■ The task: The answer must consist of each line below that holds the word "triangle", copied as it stands.

┄┄┄┄┄┄┄┄┄┄┄┄┄┄┄┄┄┄┄┄

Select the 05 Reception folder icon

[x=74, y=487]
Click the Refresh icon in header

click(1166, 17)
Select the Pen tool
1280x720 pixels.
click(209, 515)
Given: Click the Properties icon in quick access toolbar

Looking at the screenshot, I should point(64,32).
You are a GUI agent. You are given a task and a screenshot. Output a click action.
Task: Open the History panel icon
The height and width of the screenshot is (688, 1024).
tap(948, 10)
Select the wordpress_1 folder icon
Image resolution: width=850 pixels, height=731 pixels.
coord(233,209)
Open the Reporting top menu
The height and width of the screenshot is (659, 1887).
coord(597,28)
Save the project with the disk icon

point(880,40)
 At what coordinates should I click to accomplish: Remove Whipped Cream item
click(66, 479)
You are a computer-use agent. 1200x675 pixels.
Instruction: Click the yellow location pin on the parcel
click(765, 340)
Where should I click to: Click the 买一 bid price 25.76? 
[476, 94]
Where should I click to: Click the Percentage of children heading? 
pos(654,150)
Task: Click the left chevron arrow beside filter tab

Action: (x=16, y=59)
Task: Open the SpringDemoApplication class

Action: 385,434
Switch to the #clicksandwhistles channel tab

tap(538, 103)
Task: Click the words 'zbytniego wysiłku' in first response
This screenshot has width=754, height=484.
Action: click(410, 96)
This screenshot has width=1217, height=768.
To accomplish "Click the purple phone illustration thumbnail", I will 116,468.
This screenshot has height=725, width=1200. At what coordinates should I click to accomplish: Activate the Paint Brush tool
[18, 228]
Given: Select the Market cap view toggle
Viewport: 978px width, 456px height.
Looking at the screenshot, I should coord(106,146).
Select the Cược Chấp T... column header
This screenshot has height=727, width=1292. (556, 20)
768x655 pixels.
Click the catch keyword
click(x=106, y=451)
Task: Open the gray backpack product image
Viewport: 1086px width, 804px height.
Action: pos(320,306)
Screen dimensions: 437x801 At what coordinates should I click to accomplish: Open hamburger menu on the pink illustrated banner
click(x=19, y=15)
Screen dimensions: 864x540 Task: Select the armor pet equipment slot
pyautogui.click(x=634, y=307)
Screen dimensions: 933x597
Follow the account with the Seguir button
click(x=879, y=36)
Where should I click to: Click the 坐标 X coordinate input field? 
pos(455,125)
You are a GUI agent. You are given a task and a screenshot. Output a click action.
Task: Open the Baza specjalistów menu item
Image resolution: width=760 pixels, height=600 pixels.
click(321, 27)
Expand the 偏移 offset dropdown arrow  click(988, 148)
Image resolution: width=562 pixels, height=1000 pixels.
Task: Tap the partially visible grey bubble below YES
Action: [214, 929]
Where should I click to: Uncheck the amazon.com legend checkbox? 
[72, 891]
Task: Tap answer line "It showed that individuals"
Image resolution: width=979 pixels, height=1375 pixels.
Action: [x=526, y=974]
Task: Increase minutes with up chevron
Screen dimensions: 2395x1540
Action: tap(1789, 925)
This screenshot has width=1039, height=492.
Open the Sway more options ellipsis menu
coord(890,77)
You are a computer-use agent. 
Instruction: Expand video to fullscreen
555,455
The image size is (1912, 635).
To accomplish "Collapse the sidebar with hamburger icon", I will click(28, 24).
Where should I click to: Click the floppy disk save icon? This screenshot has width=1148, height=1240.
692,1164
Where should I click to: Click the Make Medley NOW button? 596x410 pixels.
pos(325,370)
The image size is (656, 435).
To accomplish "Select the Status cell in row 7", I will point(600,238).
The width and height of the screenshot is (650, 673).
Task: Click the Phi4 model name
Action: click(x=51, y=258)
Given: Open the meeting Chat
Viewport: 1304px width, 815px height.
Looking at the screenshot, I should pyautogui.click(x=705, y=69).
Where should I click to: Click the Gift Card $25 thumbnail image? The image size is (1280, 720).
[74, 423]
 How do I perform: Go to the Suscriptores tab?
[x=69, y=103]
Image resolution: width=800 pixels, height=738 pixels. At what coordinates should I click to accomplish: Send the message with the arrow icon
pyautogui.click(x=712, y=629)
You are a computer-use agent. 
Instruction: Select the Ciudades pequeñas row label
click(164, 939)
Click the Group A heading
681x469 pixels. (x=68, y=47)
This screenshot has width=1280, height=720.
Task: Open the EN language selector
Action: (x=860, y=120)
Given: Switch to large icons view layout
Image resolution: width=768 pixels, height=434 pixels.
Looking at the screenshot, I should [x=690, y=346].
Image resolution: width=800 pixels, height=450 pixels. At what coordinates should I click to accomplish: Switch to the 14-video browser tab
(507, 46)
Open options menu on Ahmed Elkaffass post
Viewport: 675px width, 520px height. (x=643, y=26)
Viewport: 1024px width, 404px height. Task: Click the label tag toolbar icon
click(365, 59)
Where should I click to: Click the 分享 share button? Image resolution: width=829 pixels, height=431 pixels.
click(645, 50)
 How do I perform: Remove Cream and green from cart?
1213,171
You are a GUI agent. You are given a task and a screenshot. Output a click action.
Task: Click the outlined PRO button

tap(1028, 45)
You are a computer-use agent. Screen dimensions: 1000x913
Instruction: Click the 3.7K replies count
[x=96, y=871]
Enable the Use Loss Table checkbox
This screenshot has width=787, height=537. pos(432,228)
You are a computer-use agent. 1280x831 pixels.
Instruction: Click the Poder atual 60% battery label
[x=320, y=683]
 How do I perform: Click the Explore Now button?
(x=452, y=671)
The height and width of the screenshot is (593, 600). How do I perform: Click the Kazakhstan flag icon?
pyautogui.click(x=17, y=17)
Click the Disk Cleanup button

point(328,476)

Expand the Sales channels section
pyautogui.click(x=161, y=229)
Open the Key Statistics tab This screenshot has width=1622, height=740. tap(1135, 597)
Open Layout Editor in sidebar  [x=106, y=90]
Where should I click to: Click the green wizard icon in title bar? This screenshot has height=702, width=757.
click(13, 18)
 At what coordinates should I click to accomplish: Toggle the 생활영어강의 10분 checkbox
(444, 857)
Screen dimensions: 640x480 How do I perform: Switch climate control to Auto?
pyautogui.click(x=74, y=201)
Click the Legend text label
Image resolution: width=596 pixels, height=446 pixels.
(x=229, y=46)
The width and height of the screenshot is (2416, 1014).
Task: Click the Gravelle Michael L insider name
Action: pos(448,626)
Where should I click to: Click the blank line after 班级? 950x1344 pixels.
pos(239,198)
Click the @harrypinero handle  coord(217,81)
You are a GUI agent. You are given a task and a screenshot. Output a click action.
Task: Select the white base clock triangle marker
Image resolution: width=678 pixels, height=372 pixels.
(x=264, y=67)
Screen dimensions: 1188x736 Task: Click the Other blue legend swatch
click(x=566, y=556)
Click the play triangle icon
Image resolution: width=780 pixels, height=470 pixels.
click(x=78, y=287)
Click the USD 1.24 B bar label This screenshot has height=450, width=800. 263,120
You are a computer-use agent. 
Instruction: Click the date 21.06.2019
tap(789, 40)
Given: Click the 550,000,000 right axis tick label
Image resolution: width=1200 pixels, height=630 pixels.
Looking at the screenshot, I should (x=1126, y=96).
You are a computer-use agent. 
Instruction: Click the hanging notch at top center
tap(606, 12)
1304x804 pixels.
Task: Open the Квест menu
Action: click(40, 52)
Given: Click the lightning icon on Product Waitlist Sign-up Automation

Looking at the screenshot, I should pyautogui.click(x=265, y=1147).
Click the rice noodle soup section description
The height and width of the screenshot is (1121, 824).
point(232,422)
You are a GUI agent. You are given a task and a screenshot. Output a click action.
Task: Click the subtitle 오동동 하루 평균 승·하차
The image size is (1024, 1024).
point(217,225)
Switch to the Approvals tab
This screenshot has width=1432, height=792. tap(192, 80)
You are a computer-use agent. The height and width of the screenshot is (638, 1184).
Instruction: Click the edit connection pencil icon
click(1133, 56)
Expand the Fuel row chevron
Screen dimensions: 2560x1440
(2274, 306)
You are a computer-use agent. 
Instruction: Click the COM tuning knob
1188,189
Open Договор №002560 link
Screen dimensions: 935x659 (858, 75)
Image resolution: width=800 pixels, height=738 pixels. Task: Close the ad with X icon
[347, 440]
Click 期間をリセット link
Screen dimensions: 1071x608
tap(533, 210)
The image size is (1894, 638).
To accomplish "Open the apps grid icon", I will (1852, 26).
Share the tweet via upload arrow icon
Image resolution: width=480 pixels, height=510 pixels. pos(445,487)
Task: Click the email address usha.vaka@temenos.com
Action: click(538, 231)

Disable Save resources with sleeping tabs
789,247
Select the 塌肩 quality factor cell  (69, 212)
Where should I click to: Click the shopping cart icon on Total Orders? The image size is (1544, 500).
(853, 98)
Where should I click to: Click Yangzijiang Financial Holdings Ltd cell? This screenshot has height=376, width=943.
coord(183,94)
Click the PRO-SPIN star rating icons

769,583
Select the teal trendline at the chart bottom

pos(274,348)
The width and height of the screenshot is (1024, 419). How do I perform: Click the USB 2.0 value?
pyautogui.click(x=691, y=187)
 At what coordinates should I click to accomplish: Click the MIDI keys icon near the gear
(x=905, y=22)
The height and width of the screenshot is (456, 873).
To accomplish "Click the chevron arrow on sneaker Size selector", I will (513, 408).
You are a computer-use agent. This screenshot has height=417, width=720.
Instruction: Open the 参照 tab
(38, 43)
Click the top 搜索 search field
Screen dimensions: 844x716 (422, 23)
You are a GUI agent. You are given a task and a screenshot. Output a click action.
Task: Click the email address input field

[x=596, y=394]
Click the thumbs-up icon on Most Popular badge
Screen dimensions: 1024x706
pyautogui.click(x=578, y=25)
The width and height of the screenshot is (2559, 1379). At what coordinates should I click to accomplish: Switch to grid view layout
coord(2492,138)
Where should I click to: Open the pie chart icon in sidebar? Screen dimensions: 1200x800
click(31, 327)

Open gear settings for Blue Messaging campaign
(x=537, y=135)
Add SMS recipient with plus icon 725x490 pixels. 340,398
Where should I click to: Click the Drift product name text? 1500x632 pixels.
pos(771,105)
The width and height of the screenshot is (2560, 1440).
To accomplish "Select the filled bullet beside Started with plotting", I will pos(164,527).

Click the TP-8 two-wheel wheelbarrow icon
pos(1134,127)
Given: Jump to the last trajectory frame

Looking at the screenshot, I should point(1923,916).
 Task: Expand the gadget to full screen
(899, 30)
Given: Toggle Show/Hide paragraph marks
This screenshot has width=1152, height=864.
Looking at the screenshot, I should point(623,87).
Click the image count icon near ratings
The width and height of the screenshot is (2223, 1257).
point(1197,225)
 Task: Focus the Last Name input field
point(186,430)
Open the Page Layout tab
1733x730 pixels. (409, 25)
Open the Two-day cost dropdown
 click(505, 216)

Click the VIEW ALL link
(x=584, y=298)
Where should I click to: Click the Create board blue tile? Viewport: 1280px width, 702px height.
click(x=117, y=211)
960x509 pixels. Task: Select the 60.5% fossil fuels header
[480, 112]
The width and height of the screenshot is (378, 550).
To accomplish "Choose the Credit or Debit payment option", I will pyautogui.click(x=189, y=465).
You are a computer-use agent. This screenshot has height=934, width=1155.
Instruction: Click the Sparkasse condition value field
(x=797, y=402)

┄┄┄┄┄┄┄┄┄┄┄┄┄┄┄┄┄┄┄┄

■ Your solution:
Task: Select the white base clock triangle marker
Click the play triangle icon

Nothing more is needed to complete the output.